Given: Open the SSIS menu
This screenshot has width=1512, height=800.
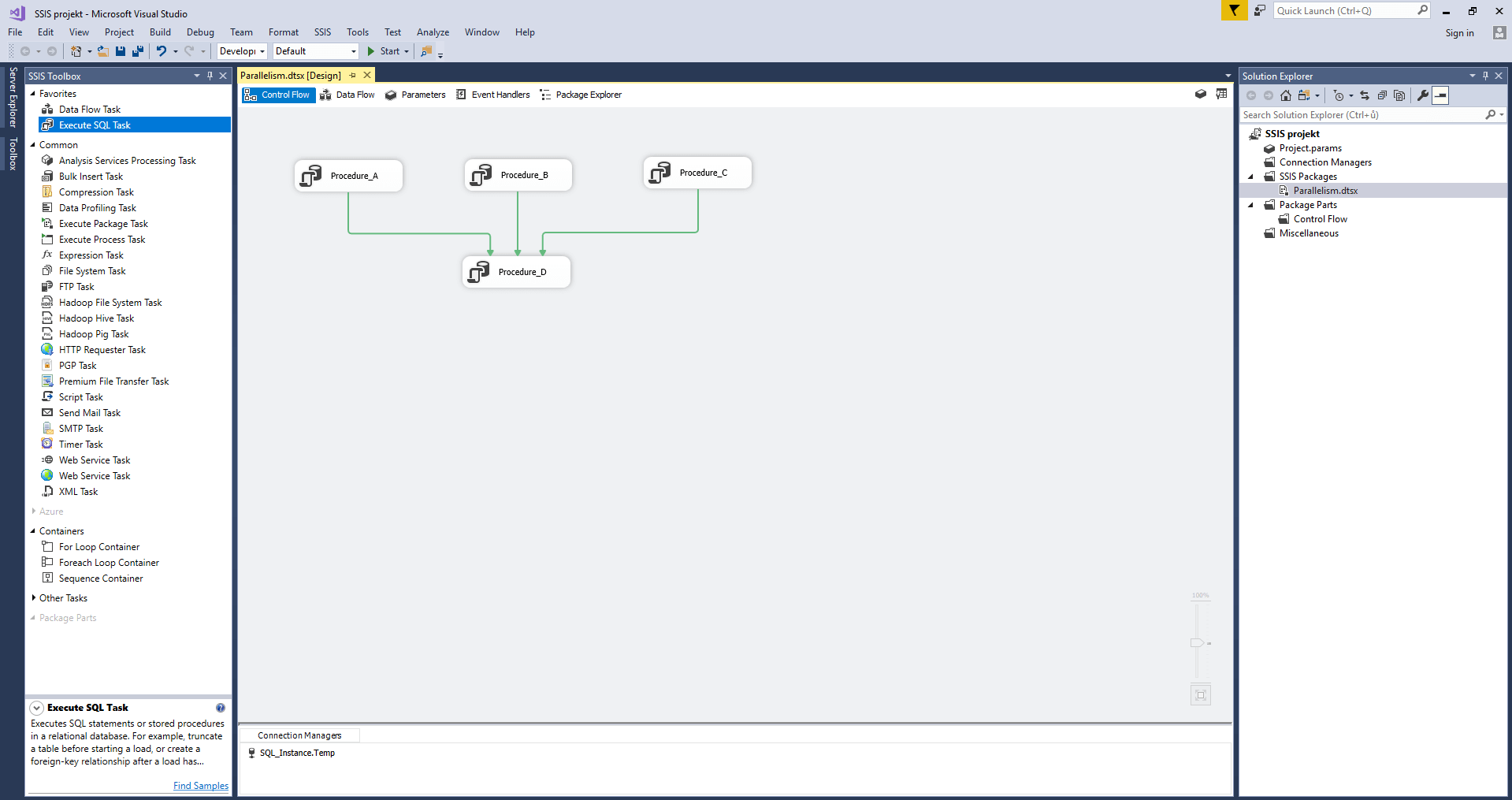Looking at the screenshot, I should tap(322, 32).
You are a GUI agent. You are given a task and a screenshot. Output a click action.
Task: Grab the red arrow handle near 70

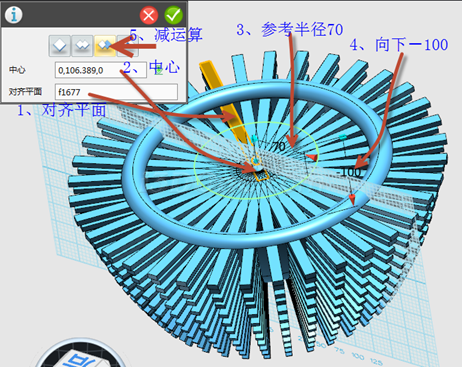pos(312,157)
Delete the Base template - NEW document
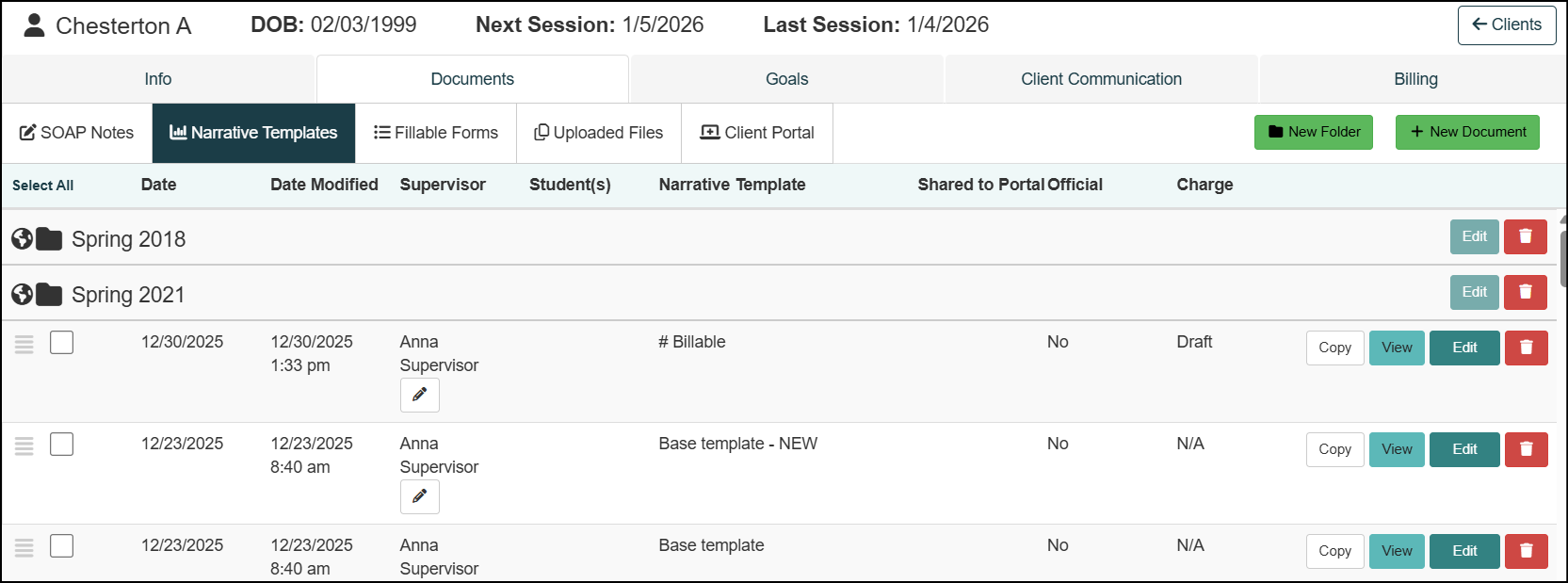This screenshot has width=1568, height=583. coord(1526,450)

.....

Pictures in the entries are to be skipped, and everything else repeated word for word.

Given: Open the SSIS menu
This screenshot has width=1512, height=800.
Looking at the screenshot, I should tap(322, 32).
You are a GUI agent. You are given a task and a screenshot. Output a click action.
Task: Grab the red arrow handle near 70

pos(312,157)
Delete the Base template - NEW document
This screenshot has width=1568, height=583. coord(1526,450)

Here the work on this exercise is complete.